EXERCISE PROMPT
An exact copy of the lines from the top of the data through the line with "You are a GUI" is what you should give, with no pictures in it.

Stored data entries

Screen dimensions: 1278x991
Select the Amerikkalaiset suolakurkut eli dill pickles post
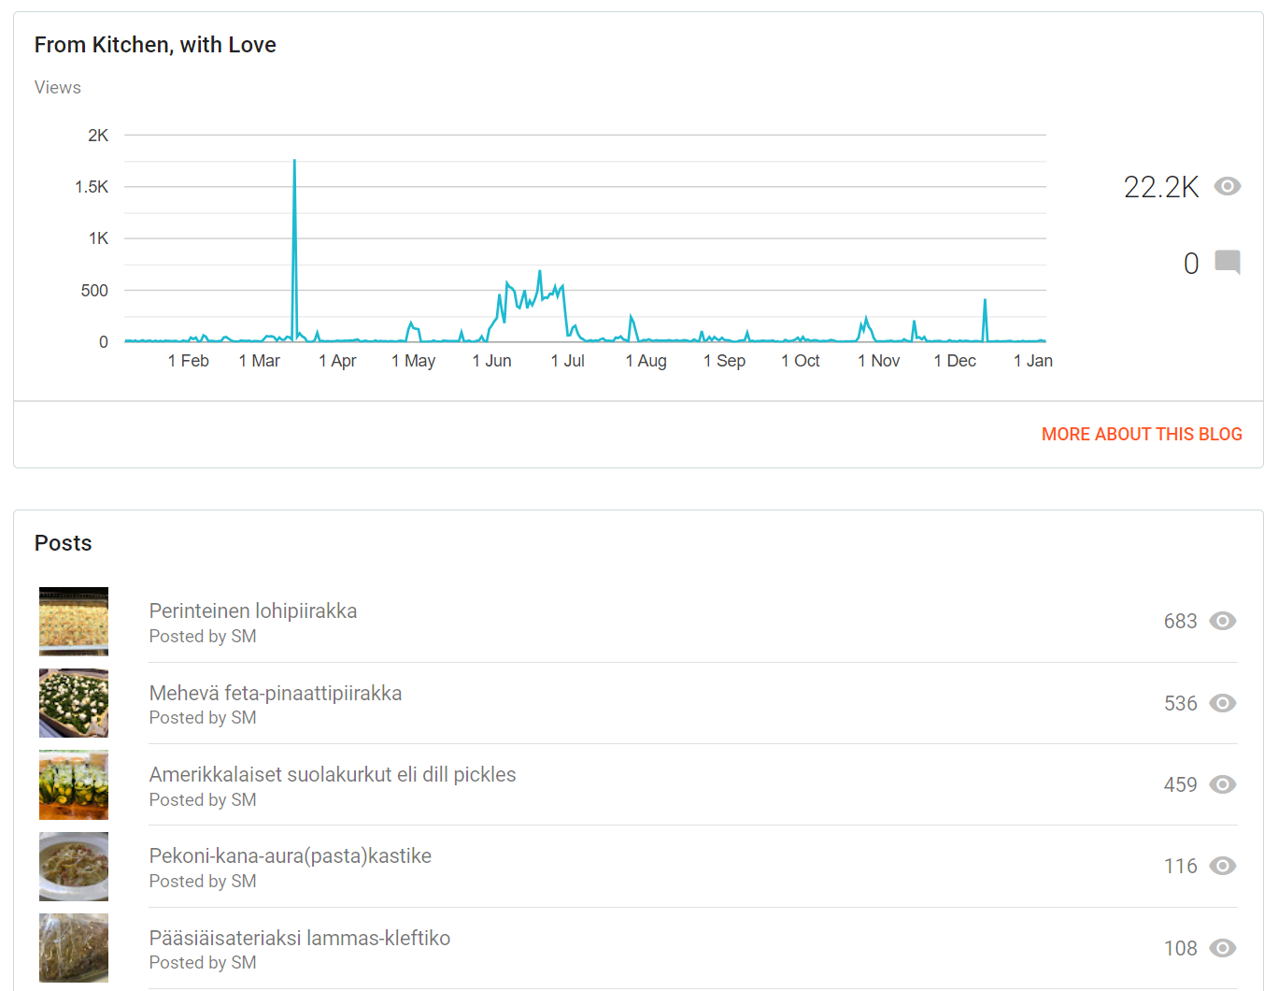[333, 774]
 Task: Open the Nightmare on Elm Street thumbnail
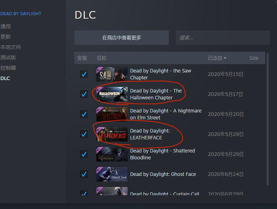pyautogui.click(x=112, y=114)
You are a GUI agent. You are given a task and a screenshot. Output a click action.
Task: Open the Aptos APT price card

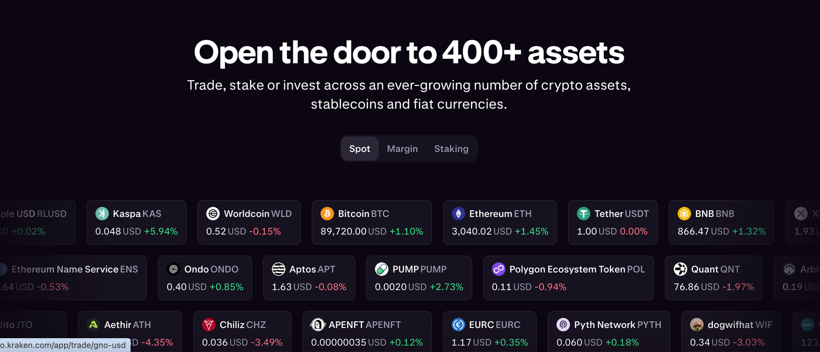click(x=309, y=278)
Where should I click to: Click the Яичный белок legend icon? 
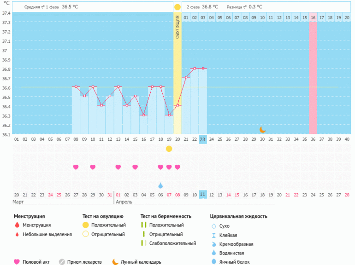tap(213, 262)
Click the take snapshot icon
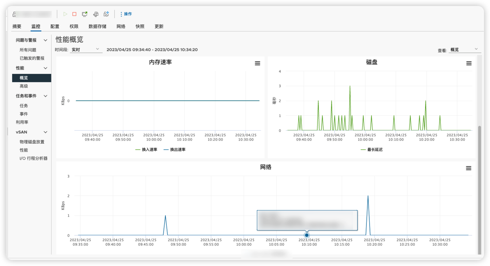This screenshot has height=266, width=490. pyautogui.click(x=106, y=14)
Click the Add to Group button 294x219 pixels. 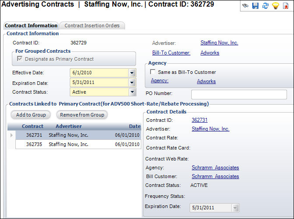click(31, 115)
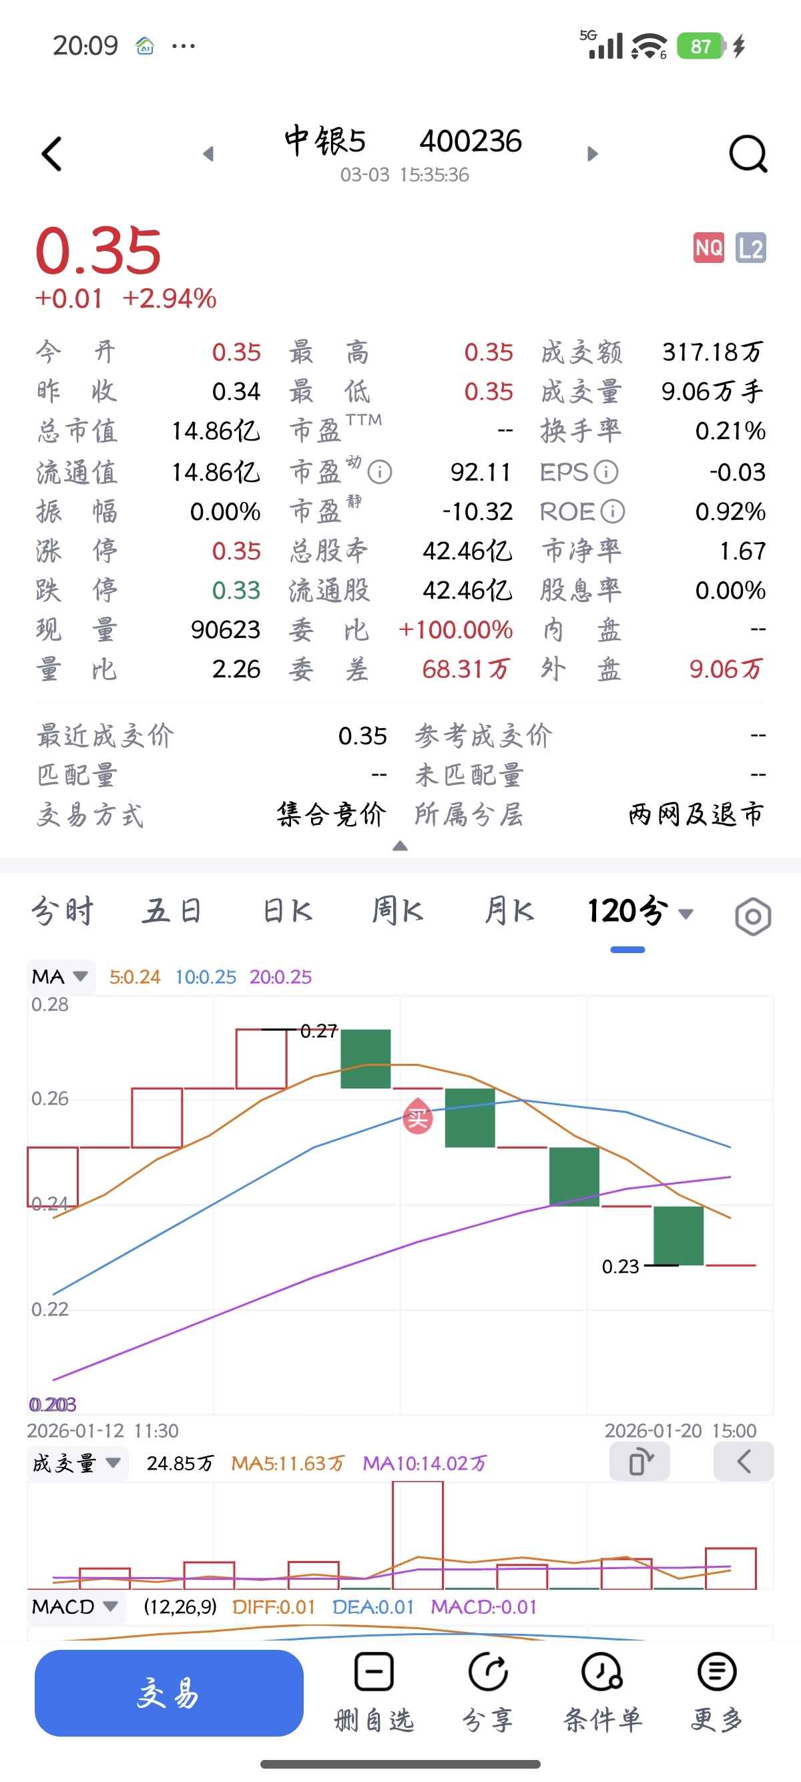Switch to the 日K tab
801x1782 pixels.
(288, 911)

RESPONSE AREA
Screen dimensions: 1278x991
Select the Amerikkalaiset suolakurkut eli dill pickles post
[333, 774]
 Task: Open the Nightmare on Elm Street thumbnail
pyautogui.click(x=112, y=114)
You are a GUI agent. You are given a task and a screenshot. Output a click action.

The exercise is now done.